§ **ABOUT THIS EXERCISE**: Write what comes next in the article below about attorneys general investigating clergy sex abuse and cover-ups in churches, picking up after its final sentence.

Will Attorneys General Go After Abuse & Cover-Up in Other Churches?

Jehovah Witness sexual abuse Horowitz law

Now it’s the Jehovah’s Witnesses. Maybe soon it will be the Baptists. We say: Bring it on!

 

Pennsylvania’s Attorney General has announced a new investigation into Jehovah’s Witnesses clergy sex crimes and cover ups. Activists are urging Missouri’s attorney general to launch a probe into Baptist clergy abuse and cover up.

https://revealnews.org/article/pennsylvania-opens-grand-jury-investigation-into-jehovahs-witnesses-cover-up-of-child-sex-abuse/

 

https://wordandway.org/2020/02/27/mo-attorney-general-urged-to-investigate-baptists/

 

Again, we welcome these moves. For decades, law enforcement officials have tended to pursue smaller, easier cases against less influential and unpopular defendants. And their reluctance to believe that widely-respected officials would tolerate or enable heinous crimes, and then conceal them, proved problematic too.

 

Finally, that mindset is beginning to change.

 

In 2002, the first formal law enforcement probes into Catholic officials and their cover ups began. But there’s no question that child molesting clerics seek out and can be found in every religious group.

§ **SUPPLIED DATA**:
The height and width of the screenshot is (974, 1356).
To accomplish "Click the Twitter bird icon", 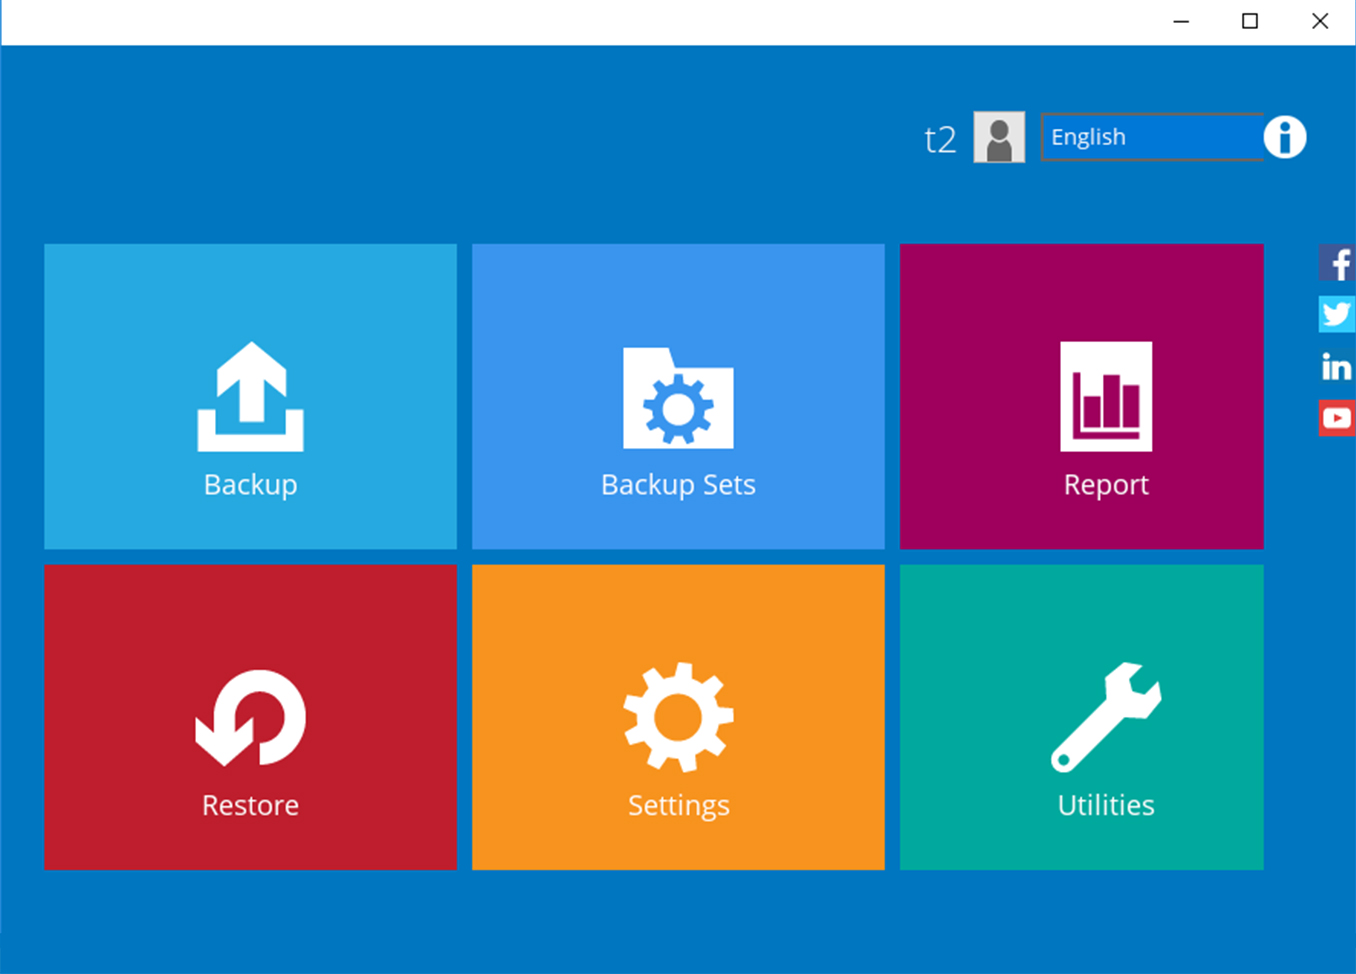I will pyautogui.click(x=1337, y=315).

§ **ANSWER**:
 

(A terrific list of grand jury investigations into church groups can be found here: http://www.bishop-accountability.org/AtAGlance/reports.htm)

 

“But why focus just on churches?” some believers and religious officials complain. “Why single us out?”

 

Because other institutions are typically more open. (Think of a public school district, with its elected board, open public meetings, Freedom of Information Act requests and state Education Department funders and overseers.)

 

And because many other institutions have more checks and balances. (Again, think of public schools, where parents who feel safety is not being addressed can oppose school board candidates or bond issues or tax levies and can even run for school board themselves.)

 

And because other institutions don’t aggressively exploit religious notions to silence victims. (Few hospital executives tell victims “It’s best if you just forgive the abusive doctor who worked here, instead of calling the law or filing a suit.” Few day care center operators tell victims “The Bible says you shouldn’t take people to court but rather try to talk things out among yourselves.”)

 

In fairness, wherever there’s evidence or strong suspicion of repeated child sex crimes and cover ups in an institution or business, law enforcement should step up.

 

But we at Horowitz Law believe that because of their unique status AND the even greater harm that abuse by spiritual figures can cause, more AGs should seriously consider more investigations into more religious institutions.